Set down exactly the first line of the entries and every line after it, through the line with "The height and width of the screenshot is (458, 738).".

## GIVEN ENTRIES:
- - - -

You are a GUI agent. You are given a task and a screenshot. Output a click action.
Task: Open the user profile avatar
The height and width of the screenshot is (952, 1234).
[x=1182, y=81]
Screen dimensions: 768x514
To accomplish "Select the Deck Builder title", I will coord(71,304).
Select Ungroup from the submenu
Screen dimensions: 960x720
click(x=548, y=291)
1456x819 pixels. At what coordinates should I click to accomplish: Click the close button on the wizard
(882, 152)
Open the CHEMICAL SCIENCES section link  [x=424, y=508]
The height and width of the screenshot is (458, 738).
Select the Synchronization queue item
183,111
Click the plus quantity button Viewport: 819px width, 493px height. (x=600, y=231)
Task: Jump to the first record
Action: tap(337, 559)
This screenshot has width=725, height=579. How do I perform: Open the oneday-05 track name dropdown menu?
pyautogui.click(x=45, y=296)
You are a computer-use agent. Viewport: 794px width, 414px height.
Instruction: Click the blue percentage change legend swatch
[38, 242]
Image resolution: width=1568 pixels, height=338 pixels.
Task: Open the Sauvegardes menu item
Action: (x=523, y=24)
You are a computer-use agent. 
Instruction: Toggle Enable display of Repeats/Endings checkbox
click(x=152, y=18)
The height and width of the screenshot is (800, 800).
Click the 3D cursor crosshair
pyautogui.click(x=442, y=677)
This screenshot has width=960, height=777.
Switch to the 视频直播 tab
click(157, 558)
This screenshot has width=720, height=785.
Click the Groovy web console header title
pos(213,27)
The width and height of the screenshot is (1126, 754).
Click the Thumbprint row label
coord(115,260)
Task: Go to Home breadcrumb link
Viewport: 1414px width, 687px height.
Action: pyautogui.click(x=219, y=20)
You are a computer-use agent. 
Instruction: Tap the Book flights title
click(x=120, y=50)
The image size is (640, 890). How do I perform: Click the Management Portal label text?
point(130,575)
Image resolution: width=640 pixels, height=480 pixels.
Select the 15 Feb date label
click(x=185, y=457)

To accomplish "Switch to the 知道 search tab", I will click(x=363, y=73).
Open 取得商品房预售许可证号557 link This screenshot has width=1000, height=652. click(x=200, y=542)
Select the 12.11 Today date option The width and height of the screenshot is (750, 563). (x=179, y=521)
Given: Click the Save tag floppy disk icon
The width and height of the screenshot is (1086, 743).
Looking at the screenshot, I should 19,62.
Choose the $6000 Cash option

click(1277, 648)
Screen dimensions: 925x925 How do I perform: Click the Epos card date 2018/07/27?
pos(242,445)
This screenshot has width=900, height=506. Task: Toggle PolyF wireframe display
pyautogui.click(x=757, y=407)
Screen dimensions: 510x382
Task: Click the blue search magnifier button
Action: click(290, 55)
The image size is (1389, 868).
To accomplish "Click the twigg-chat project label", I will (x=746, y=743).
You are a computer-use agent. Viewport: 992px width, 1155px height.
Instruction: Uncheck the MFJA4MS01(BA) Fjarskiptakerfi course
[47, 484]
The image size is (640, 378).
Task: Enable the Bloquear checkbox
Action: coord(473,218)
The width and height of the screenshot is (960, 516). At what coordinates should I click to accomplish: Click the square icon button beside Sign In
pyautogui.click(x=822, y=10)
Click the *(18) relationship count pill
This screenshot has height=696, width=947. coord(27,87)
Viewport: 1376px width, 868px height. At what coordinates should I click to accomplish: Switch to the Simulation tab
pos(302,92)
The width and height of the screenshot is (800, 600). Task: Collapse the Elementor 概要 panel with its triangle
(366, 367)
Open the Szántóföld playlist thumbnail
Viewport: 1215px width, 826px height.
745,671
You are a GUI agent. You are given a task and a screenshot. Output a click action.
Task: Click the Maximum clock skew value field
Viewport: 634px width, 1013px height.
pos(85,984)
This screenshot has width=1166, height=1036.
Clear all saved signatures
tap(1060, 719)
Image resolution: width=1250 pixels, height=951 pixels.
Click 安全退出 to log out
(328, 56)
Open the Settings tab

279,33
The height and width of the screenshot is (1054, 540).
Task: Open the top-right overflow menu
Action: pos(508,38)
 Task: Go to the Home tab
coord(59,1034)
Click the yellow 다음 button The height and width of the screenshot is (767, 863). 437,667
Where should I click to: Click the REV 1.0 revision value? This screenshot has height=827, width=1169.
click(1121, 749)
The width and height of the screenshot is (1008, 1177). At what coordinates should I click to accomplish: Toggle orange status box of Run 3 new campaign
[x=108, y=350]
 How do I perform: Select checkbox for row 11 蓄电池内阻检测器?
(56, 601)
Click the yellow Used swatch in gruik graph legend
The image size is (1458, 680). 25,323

- - - -

## ANSWER:
You are a GUI agent. You are given a task and a screenshot. Output a click action.
Task: Open the user profile avatar
The height and width of the screenshot is (952, 1234).
[x=1182, y=81]
Screen dimensions: 768x514
To accomplish "Select the Deck Builder title", I will coord(71,304).
Select Ungroup from the submenu
Screen dimensions: 960x720
click(x=548, y=291)
1456x819 pixels. At what coordinates should I click to accomplish: Click the close button on the wizard
(882, 152)
Open the CHEMICAL SCIENCES section link  [x=424, y=508]
The height and width of the screenshot is (458, 738).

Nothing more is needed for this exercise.